Can you arrange everything from the start of the data down to the line containing "Action: pyautogui.click(x=116, y=266)", that line included, as a JSON list of strings with one string per line, skipping blank lines and leaving out the pictures?

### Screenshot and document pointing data
--- start ---

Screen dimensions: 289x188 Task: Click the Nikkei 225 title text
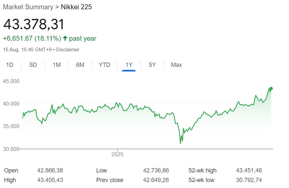coord(77,7)
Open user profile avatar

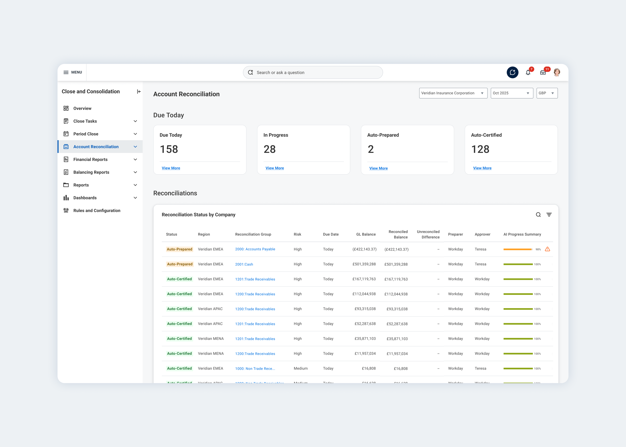click(x=557, y=72)
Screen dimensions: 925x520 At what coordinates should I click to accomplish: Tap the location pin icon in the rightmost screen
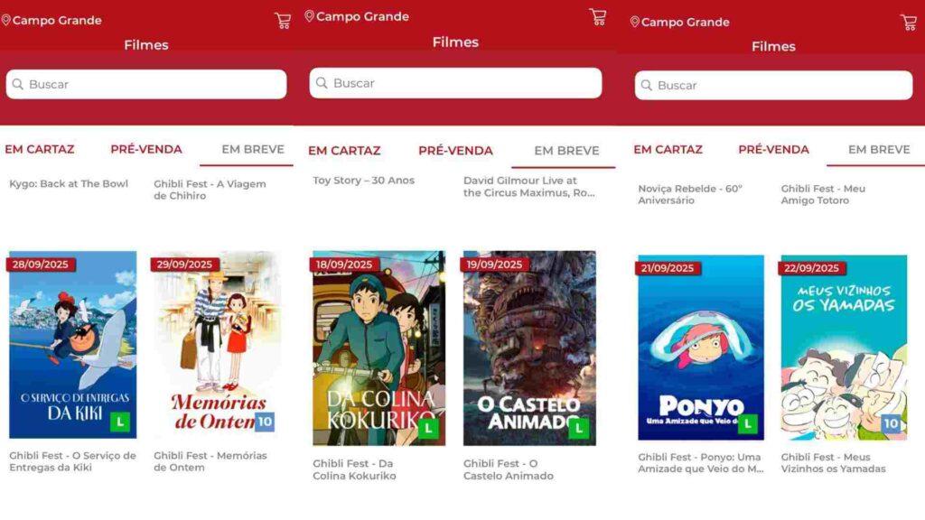click(x=634, y=22)
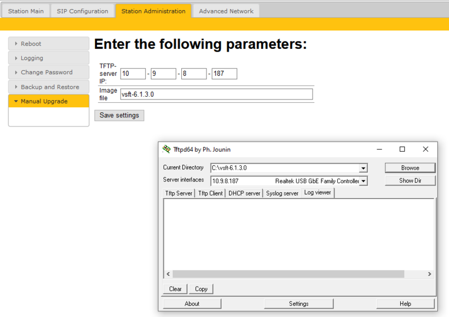Screen dimensions: 449x317
Task: Click the Tftpd64 application icon in title bar
Action: click(166, 149)
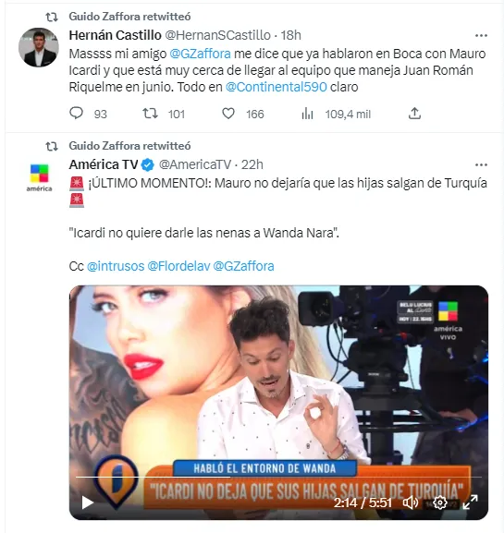This screenshot has height=533, width=504.
Task: Open the @intrusos mention link
Action: pyautogui.click(x=116, y=266)
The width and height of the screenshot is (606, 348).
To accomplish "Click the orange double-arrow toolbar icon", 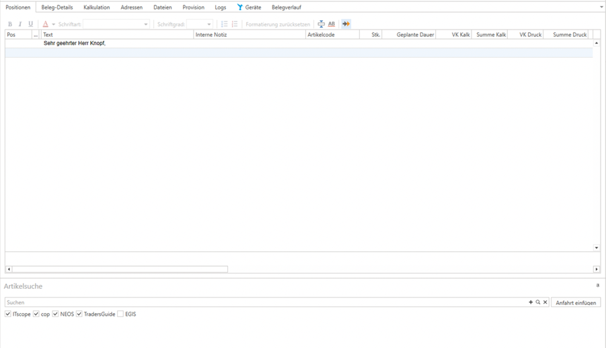I will (x=346, y=24).
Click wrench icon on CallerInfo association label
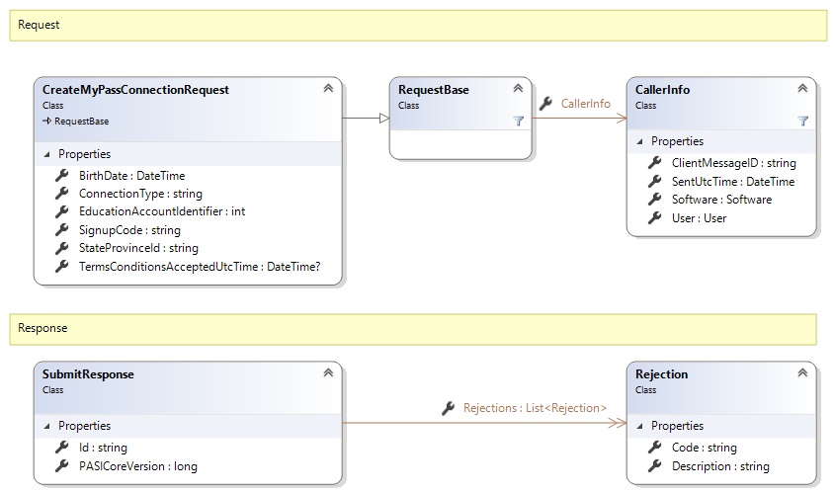 (545, 103)
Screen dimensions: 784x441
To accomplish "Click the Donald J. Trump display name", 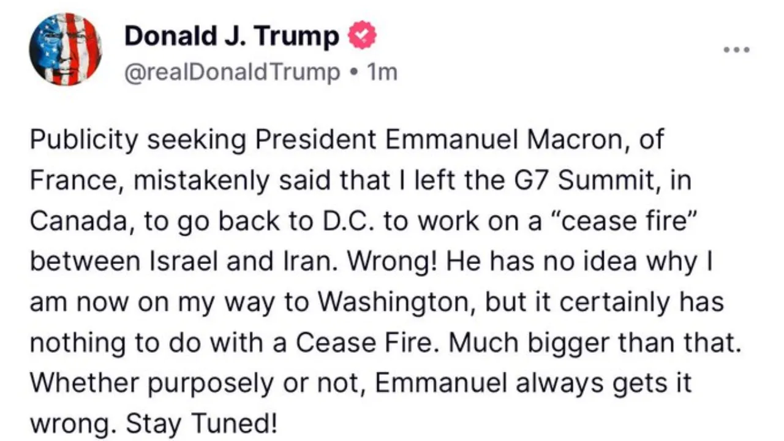I will [232, 37].
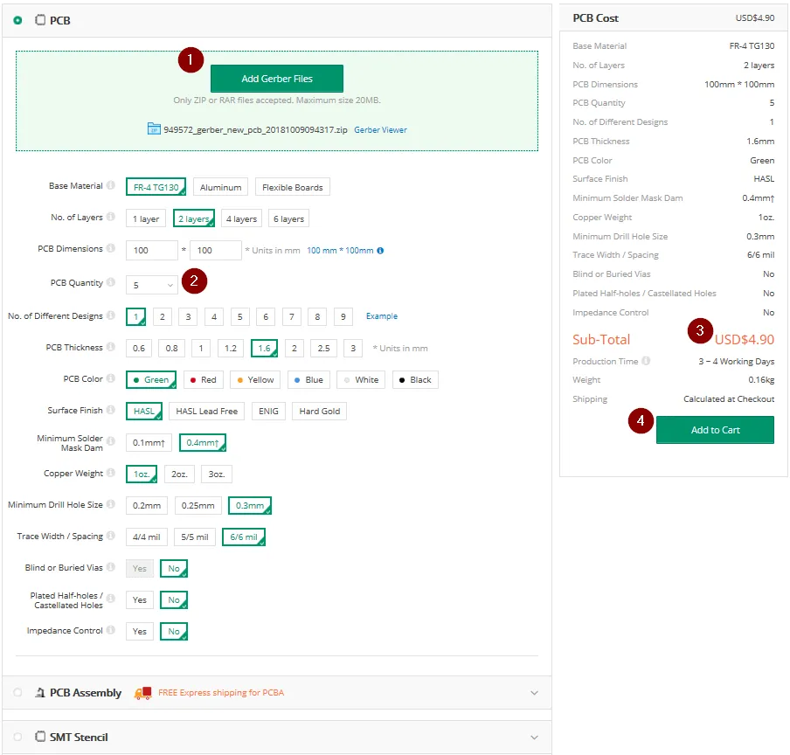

--- end ---

### Complete response
[
  "Screen dimensions: 289x188 Task: Click the Nikkei 225 title text",
  "coord(77,7)",
  "Open user profile avatar",
  "click(x=557, y=72)",
  "Screen dimensions: 925x520 At what coordinates should I click to accomplish: Tap the location pin icon in the rightmost screen",
  "click(x=634, y=22)",
  "Screen dimensions: 449x317",
  "Task: Click the Tftpd64 application icon in title bar",
  "Action: click(166, 149)",
  "This screenshot has height=533, width=504.",
  "Task: Open the @intrusos mention link",
  "Action: pyautogui.click(x=116, y=266)"
]